Covid-19 | Aug 08,2020
Jun 27 , 2020
By Makeda Kefetew ( Human rights lawyer based in Addis Abeba. )
Undoubtedly, Ethiopia’s feminist movement, in its current form, raises the right points and advocates for the most liberal societal values. Unfortunately, it is not hitting the right mark.
Much of the concentration of the activist’s voices are on social media - Twitter, Facebook and Instagram – especially after the influential #MeToo movement. But it is rarely questioned how it is limited to a section of the population that is removed from the experiences of ordinary women in Ethiopia.
Ethiopia is still predominantly a rural country, with just 20pc of its population living in urban areas. It is also the second-most populous country in Africa with a population of around 100 million, according to the latest estimates. One-fifth of this population has access to the internet. This means that the majority of women in Ethiopia not only face gender-based discrimination but also cannot afford to get access to a platform through which they could be reached.
When women's rights activists in Ethiopia are using these platforms for advocacy, who are they trying to reach? What is their target audience?
No doubt, social media platforms have become a huge part of creating awareness and an important tool for advocacy on public interest issues. Although most Ethiopians do not have social media accounts or access to the internet, we have seen those with voices in the public spectrum utilise social media activism to shed light on or condemn actions that violate women’s rights.
Twitter has been used to put pressure on public officials or those in power to respond to public interest issues. Still, the challenge remains, in Ethiopia’s context social media activism is not enough to bring about the required change to guarantee social, political and economic equality, including protection against gender-based violence.
Even though connecting with our local or public officials and policymakers has become more accessible through social media networks, we must not forget those women with limited access to information. Otherwise, we are leaving a major portion of our fellow Ethiopian women behind.
Let us rewind back to the early years of Ethiopia’s women's rights activism. It was carried out at the grassroots level. One of the most prominent mentions here is the Ethiopian Women Lawyers Association (EWLA), which has been promoting female empowerment and access to justice through litigation involving gender-based violence in many parts of Ethiopia.
Their notable case was adapted into a movie called “Defret,” which resulted in social mobilisation and advocacy that succeeded in changing policies and promoting the amendment of the family law. The Association is currently operating at the weredaand zonal levels in six regions and providing free legal services to women in need.
Over the years, various networks, groups and nonprofit organisations have popped up to create a large and varied platform but have failed to address issues at a grassroots level. At the events and workshops they hold, most of the attendees are from similar backgrounds - well-educated and with access to opportunities, experiences and advantages that do not represent the reality of most Ethiopian women.

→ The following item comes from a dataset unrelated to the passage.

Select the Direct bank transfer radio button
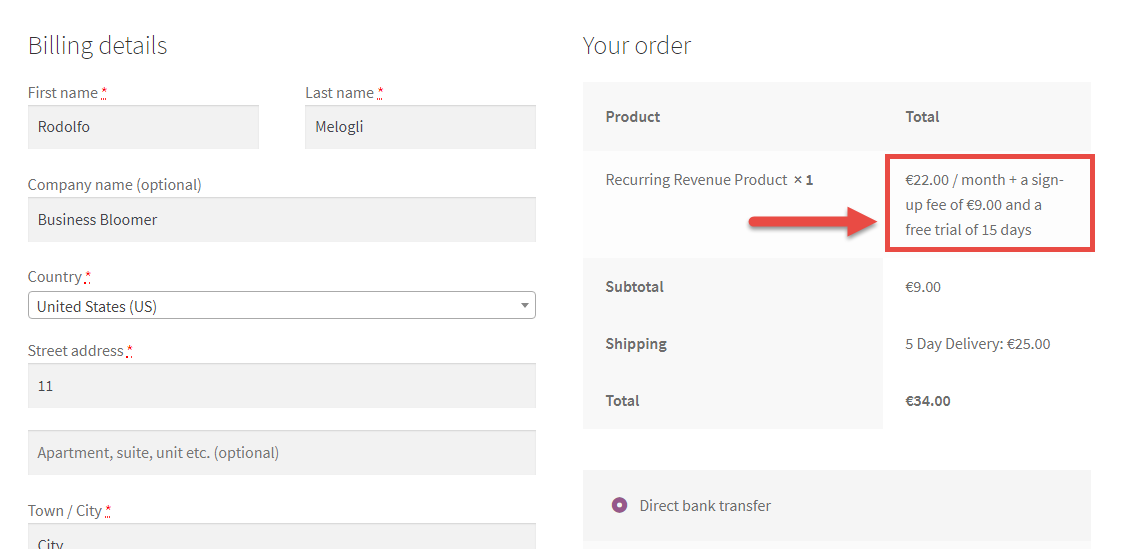The image size is (1137, 549). coord(619,505)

The current movement, which fails to consider the framework of intersectionality, is unable to push forward the agenda enough to bring tangible and sustainable change. As it is, it is not enough to bring about the change that we all would like to see - ensuring that Ethiopian women can enjoy their full social, political and economic rights without any form of discrimination, unequivocally, and lead a life without violence and abuse.
To emphasise, let us ask ourselves "for whom are we advocating?"

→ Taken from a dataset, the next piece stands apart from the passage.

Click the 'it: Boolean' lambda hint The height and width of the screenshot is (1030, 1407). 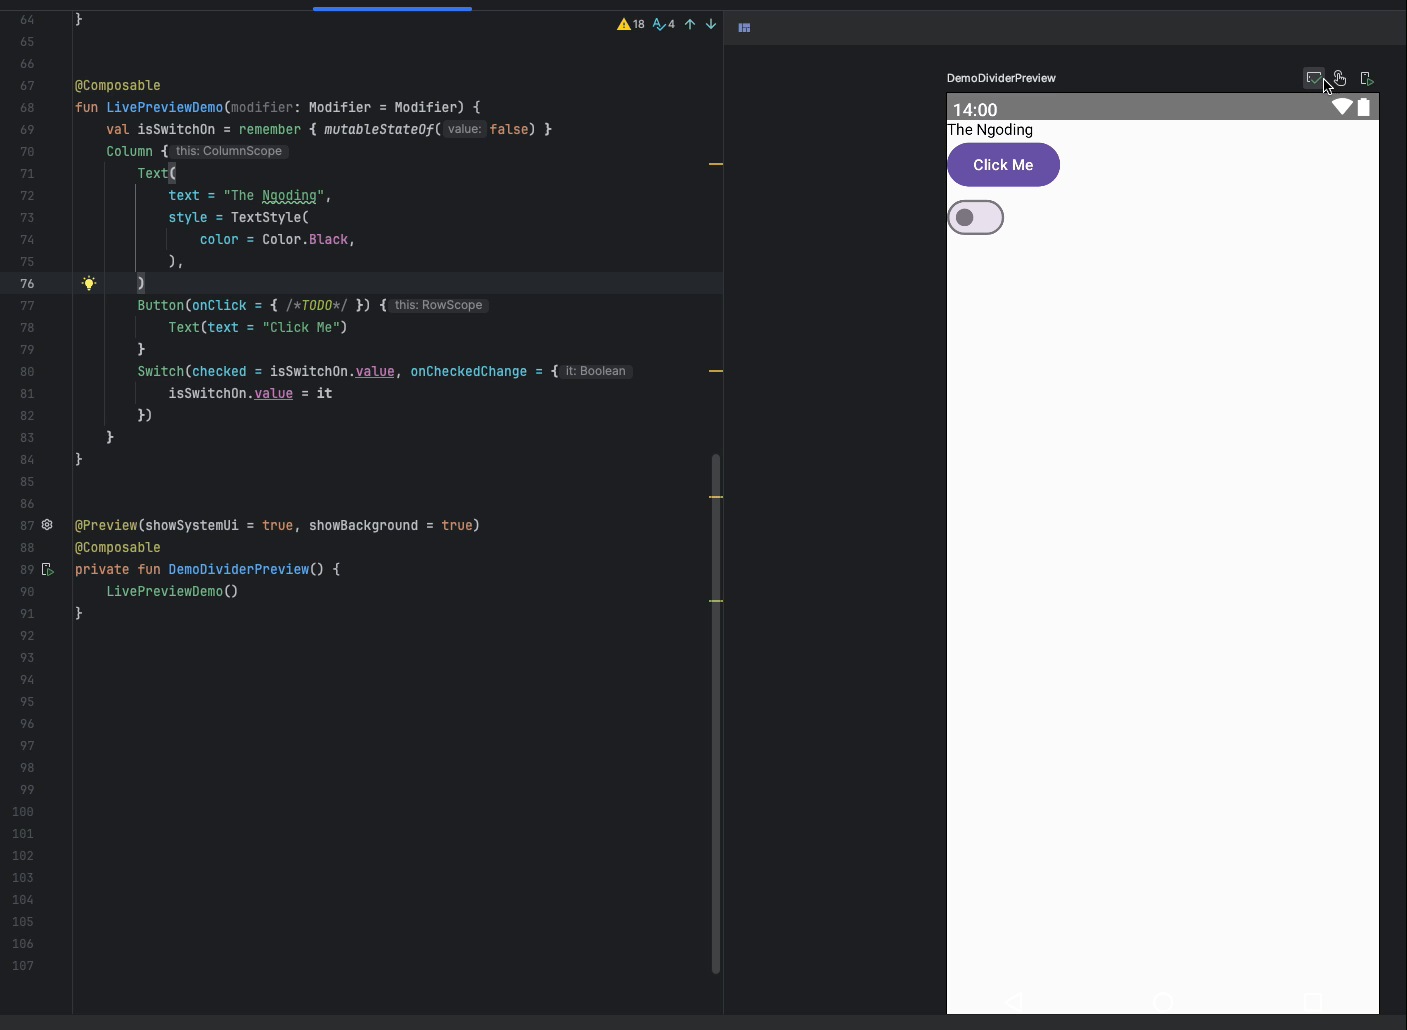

Is it for the ordinary Ethiopian women who lack formal education and have little to no income?
Ethiopian women with a good economic background are in a better position than the women that do not have access to basic services. The focus should be on underprivileged Ethiopian women, considering the overlapping disadvantages that they are faced with. It is impossible to say that change has come when we are not sure.
An alternative should be a movement that prioritises challenging our institutions and systems and makes them accountable for the discriminatory and unfair policies and laws undermining the fundamental rights of women.
This will be all the more important considering the reports on the rise in domestic abuse during the COVID-19-related quarantine measures. It would be more effective if feminist groups, women’s rights activists and civil society organisations (CSOs) shifted their focus from condemnation on different online platforms to take our prosecutors at the Attorney General to task over why charges are not filed in specific cases.
Why are there not harsher sentences? What are the police doing to meet the rise in domestic abuse cases?
Asking these types of questions will challenge our justice institutions and create accountability and transparency, leading to better policies and laws in favour of ensuring the rights of women.
The least we can do is condemn these violent acts on social media, but dissecting the legal and structural factors that have enabled these perpetrators to exist among our society should make us ask more questions and push us to do more. It is why women’s rights activists should re-examine their strategy vis-a-vis their target audience to better advocate for the vulnerable and invisible women of Ethiopia.